Grace for Finitude, not merely Fallenness (e.g. pre-fall grace)

Divine grace, as indicated both in the doctrine of the divine attributes and in the developing Reformed covenant theology of the seventeenth century, is not merely the outward favor of God toward the elect, evident only in the post-lapsarian dispensation of salvation; rather is it one of the perfections of the divine nature.
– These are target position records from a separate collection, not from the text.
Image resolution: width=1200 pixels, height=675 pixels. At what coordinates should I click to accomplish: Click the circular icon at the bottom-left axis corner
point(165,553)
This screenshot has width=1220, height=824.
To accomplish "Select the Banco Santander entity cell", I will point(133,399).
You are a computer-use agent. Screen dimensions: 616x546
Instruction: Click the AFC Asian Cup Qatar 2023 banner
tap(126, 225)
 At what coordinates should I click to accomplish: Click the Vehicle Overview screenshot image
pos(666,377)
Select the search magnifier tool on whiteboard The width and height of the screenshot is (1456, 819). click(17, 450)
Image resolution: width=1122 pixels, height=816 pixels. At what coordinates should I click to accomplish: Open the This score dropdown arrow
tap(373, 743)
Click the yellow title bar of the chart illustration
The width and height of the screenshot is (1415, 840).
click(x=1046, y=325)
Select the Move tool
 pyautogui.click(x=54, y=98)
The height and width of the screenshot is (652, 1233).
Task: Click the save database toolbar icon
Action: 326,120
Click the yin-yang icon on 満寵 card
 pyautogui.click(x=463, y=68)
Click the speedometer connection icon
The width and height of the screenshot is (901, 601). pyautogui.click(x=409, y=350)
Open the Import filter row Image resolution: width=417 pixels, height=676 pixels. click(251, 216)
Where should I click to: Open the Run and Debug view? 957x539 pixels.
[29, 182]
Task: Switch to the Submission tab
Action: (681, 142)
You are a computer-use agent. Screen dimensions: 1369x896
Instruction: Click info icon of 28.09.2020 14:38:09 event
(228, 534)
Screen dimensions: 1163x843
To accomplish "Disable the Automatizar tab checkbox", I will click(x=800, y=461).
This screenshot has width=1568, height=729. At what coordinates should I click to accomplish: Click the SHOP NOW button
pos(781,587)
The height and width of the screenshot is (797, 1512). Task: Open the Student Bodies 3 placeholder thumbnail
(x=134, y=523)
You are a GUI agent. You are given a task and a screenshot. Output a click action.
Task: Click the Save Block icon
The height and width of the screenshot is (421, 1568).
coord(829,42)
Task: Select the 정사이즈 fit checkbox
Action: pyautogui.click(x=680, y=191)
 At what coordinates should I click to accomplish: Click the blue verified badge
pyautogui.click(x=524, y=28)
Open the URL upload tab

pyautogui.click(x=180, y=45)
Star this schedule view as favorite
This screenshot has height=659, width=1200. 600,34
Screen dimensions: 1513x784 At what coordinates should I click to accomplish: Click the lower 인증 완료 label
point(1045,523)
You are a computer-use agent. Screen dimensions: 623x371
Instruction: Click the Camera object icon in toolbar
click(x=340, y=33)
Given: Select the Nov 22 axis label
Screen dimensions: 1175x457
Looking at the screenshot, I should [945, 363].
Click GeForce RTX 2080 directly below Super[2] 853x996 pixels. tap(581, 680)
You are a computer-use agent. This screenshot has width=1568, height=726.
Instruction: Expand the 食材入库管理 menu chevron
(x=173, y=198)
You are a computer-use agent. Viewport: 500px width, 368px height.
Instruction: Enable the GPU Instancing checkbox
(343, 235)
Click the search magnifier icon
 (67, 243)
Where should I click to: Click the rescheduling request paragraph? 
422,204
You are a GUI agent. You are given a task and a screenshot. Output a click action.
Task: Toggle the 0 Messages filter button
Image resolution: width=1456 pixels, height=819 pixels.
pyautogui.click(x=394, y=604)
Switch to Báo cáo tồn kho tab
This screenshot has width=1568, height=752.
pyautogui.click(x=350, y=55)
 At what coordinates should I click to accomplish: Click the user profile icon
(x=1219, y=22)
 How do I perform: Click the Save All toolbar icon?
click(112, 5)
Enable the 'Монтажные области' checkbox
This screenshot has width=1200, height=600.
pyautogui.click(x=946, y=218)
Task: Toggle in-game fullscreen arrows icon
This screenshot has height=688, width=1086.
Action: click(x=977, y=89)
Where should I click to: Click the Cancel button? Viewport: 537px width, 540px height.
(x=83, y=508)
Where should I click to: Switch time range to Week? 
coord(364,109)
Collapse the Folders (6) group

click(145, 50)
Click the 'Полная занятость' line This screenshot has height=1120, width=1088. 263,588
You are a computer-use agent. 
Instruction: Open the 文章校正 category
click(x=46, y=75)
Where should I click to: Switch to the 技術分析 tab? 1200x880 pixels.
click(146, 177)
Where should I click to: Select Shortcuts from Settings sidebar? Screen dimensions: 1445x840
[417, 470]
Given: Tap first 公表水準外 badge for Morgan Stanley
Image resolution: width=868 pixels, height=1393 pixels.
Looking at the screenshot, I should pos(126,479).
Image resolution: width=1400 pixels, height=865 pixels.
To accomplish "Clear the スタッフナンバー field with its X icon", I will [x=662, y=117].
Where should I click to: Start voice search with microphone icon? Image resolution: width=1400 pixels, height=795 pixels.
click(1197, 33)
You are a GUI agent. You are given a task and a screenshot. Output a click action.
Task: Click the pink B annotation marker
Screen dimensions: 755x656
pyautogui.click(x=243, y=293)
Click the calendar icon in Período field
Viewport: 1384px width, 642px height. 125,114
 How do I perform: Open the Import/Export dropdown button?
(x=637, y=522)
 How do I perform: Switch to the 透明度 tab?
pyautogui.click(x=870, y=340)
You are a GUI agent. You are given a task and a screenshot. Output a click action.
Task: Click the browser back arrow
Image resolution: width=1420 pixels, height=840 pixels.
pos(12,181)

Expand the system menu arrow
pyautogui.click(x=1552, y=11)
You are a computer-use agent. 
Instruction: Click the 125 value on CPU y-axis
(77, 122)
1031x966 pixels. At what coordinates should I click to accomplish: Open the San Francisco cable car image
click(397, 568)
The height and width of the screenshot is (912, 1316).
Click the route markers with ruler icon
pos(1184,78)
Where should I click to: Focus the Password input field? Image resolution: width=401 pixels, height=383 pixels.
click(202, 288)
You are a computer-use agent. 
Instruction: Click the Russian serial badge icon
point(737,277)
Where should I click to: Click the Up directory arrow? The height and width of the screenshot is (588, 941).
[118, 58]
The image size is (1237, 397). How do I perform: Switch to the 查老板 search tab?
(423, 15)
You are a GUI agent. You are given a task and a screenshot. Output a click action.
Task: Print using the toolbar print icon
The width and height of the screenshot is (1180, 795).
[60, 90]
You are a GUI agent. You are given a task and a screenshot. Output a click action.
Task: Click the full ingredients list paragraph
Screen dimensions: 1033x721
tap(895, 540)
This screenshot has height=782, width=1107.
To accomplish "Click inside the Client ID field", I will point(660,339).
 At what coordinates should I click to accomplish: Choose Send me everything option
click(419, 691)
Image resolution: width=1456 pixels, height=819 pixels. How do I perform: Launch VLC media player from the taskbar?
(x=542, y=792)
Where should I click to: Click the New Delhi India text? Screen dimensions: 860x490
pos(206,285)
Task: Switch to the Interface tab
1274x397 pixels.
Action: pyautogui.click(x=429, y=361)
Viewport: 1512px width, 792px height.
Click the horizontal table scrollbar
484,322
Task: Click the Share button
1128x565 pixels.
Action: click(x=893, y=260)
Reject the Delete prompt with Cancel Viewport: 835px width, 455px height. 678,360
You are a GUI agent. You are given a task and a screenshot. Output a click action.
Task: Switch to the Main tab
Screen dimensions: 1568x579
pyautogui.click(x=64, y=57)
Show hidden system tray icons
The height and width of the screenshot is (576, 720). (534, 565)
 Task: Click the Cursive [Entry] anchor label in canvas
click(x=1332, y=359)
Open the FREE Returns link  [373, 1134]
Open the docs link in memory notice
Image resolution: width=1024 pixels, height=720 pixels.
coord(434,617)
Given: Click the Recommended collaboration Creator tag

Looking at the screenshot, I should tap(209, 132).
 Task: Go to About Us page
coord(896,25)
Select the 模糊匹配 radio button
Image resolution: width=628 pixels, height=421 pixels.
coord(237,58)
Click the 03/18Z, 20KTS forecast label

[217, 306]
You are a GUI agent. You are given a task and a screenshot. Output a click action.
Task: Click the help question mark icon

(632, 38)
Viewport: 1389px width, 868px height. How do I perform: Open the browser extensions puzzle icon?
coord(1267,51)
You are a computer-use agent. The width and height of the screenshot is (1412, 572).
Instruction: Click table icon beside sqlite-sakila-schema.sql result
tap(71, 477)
It is a characteristic of God’s relations to the finite order, apart from sin, in the act of divine condescension to relate to finite creatures 1.


Notes

1

There is, both in the orthodox Reformed doctrine of God and in the orthodox Reformed covenant theology of the seventeenth century, a consistent identification of grace as fundamental to all of God’s relationships with the world and especially with human beings, to the point of the consistent assertion that the covenant of nature or works is itself gracious...There is no substance to the repeated assertion of J. B. Torrance that the Reformed notion of the covenant of works undermines the notion of the priority of grace or indeed the graciousness even of the divine law

 

Richard A. Muller, Post-Reformation Reformed Dogmatics: The Rise and Development of Reformed Orthodoxy; Volume 3: The Divine Essence and Attributes (Grand Rapids, MI: Baker Academic, 2003), 570.